:: Written task A ::
In the records, begin at the line that contains "Given: Expand the Clone or download menu" and stop after the line that contains "point(570,321)". Reproduce only those lines with "Where should I click to" replaced by "Where do I click to" and all else unchanged.

:: Text block ::
# Space Mining Vehicles



## AlexanderSen (Mar 15, 2017)

Lately, I have been working on some designs for Space Mining Vehicles(SMVs).

The first of these designs is an Asteroid Grinder. It uses a saw with diamond hard acorn-like teeth to cut rocks/asteroids into smaller pieces. In regards to the design I was debating on whether it should have one or two drill arms. IRL from my observations on there is usually only one arm. Correct me if I am wrong(are there any physics experts here?), but I figure probably having two weakens the amount of torque that can be deliver to that arm, probably because if the power generated by the motor/engine is of the same source, then with two arms it means the available energy is divided in two which is why usually it is only one arm. But, two arms look cooler and can better communicate/express the main purpose and function of this machine. So, which one should I choose to go with?


 


The second vehicle I have designed is an Asteroid Crusher which using it's multiple small arms to feed the mouth of the vehicle, which is in the middle of a cone scoop, crushers the small asteroids into finer pebbles and dust. The piece not finished yet as I am doing this piece in a setting - I blocked in the asteroids but I still have to paint them... 

 

The Crusher can either have a container attached to the back of the Crusher or paired with another SMV that is a container-type vehicle to collect the crusher rock and refined pebble dust.

My next designs would probably be the cargo type vehicle that carries the crushed rock/space pebbles to a refinery for processing and maybe even a giant refinery-type vehicle.


----------



## EJ Heijnis (Mar 18, 2017)

:: Records shown ::

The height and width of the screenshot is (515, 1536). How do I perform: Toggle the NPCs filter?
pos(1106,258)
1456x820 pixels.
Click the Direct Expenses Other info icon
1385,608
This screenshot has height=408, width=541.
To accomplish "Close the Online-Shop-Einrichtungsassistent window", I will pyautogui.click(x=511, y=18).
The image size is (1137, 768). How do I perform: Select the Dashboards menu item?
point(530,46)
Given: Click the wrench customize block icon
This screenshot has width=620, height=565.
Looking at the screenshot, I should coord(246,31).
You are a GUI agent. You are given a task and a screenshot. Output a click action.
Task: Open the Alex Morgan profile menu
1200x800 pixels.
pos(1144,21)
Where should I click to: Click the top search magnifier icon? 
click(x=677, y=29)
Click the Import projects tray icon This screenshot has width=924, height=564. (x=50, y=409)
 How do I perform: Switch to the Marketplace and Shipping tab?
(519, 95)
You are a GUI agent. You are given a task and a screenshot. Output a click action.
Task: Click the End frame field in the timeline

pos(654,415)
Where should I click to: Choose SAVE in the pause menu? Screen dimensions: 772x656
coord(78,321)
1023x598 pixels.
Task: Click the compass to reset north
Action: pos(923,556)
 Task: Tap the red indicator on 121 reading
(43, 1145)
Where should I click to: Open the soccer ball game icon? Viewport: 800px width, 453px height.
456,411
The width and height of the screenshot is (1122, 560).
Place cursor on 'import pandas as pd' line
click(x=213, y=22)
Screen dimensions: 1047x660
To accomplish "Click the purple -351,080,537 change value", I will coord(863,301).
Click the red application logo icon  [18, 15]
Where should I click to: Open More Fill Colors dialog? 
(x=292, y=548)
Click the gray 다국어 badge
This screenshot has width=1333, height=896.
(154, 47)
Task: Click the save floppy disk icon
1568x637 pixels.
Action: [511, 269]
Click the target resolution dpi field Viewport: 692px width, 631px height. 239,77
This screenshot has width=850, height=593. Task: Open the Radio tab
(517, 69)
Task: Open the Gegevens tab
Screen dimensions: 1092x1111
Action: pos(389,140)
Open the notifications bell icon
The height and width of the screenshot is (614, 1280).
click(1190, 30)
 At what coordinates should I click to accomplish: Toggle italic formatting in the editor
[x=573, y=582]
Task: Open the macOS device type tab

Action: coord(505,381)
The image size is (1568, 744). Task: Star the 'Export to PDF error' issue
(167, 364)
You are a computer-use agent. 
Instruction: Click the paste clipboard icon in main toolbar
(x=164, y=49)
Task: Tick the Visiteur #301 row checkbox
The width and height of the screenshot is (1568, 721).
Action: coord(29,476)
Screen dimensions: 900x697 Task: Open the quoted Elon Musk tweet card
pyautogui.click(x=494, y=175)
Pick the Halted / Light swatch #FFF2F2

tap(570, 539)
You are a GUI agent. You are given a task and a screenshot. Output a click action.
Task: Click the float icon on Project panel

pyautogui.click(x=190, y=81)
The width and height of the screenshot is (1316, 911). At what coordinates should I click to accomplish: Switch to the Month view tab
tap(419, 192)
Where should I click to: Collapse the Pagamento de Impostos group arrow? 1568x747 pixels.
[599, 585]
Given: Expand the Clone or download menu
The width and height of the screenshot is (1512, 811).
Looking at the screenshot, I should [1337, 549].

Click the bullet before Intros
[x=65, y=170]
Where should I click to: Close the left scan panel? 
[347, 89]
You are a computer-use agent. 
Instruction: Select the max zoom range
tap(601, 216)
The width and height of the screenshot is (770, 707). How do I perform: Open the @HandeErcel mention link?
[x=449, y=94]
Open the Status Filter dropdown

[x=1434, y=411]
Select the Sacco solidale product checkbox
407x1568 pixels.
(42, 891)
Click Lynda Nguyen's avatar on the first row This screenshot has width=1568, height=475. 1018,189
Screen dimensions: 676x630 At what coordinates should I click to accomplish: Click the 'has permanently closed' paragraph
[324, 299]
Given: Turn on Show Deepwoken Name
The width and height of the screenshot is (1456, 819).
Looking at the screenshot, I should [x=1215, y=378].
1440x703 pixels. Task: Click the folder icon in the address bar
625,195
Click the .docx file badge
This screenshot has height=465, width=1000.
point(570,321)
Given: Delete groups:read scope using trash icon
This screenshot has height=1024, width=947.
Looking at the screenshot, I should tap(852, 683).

:: Written task B ::
In the post on space mining vehicles, what reason does the author give for supposing that real machines usually have only one drill arm?

:: Full solution A ::
Given: Expand the Clone or download menu
The width and height of the screenshot is (1512, 811).
Looking at the screenshot, I should [1337, 549].

Click the bullet before Intros
[x=65, y=170]
Where do I click to: Close the left scan panel? 
[347, 89]
You are a computer-use agent. 
Instruction: Select the max zoom range
tap(601, 216)
The width and height of the screenshot is (770, 707). How do I perform: Open the @HandeErcel mention link?
[x=449, y=94]
Open the Status Filter dropdown

[x=1434, y=411]
Select the Sacco solidale product checkbox
407x1568 pixels.
(42, 891)
Click Lynda Nguyen's avatar on the first row This screenshot has width=1568, height=475. 1018,189
Screen dimensions: 676x630 At what coordinates should I click to accomplish: Click the 'has permanently closed' paragraph
[324, 299]
Given: Turn on Show Deepwoken Name
The width and height of the screenshot is (1456, 819).
Looking at the screenshot, I should [x=1215, y=378].
1440x703 pixels. Task: Click the folder icon in the address bar
625,195
Click the .docx file badge
This screenshot has height=465, width=1000.
point(570,321)

:: Full solution B ::
The author figures that if both arms draw power from the same motor or engine, the available energy would be divided in two. This would weaken the torque delivered to each arm, which the author takes to be why usually only one arm is used.